┌────────
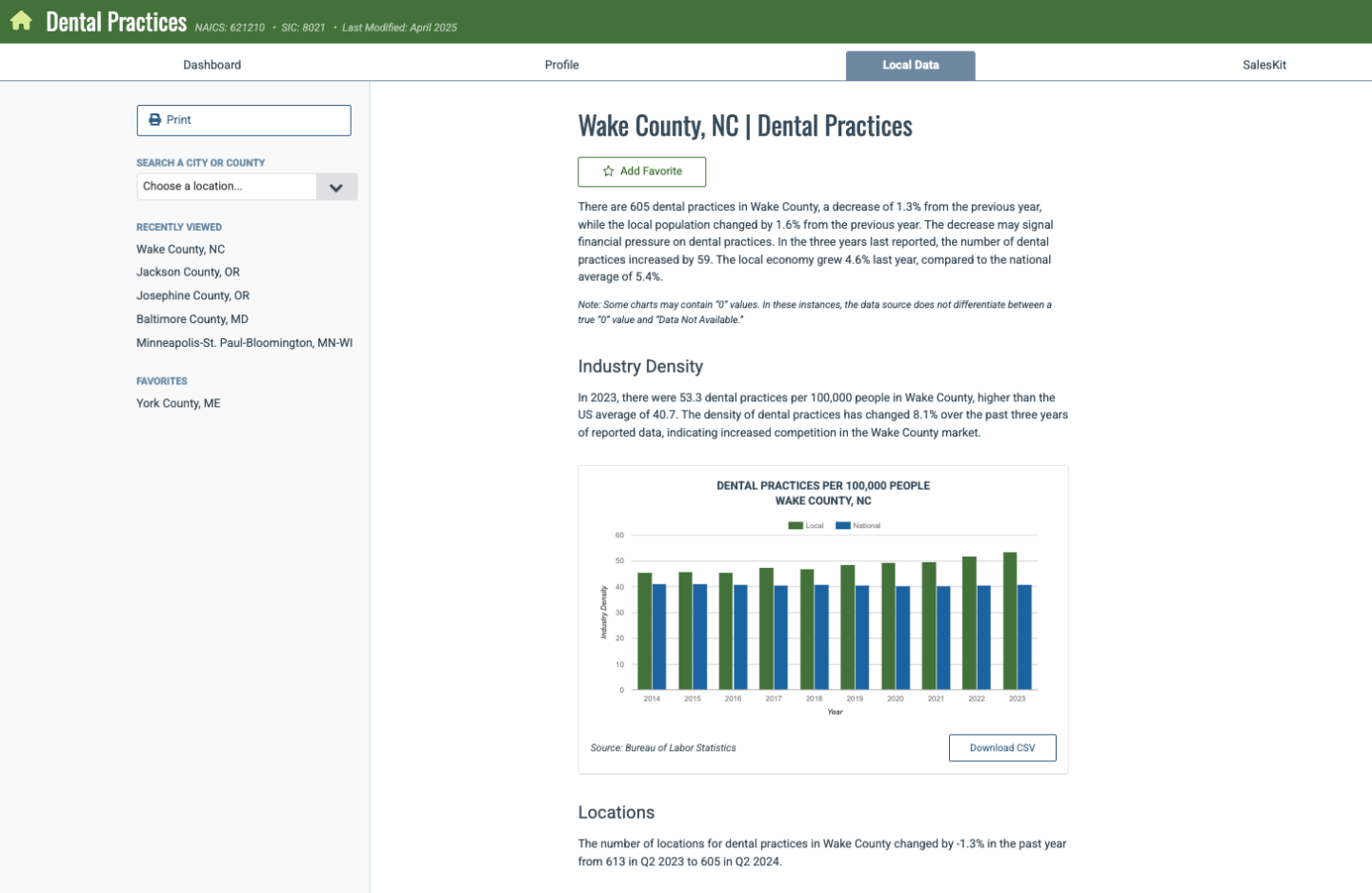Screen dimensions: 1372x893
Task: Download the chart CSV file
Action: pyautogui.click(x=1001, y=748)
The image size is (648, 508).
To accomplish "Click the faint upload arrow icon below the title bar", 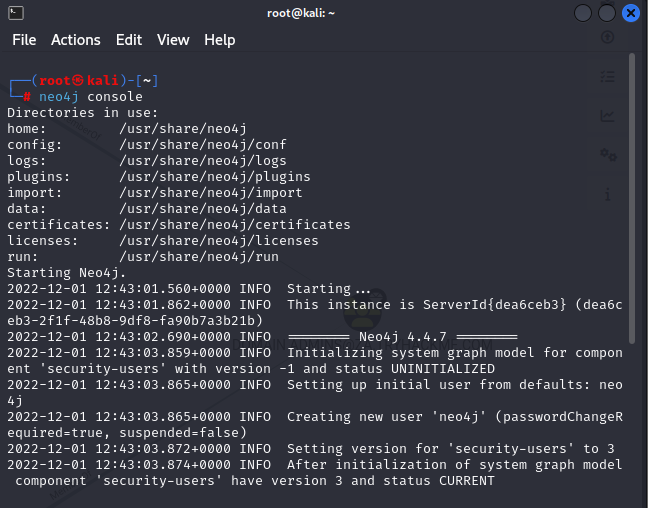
└────────
Starting at the line that contains "The image size is (648, 508).", return every line through the end of the records above exactly as written, and return no pictures.

* Solution to the exercise *
The image size is (648, 508).
To accomplish "Click the faint upload arrow icon below the title bar", 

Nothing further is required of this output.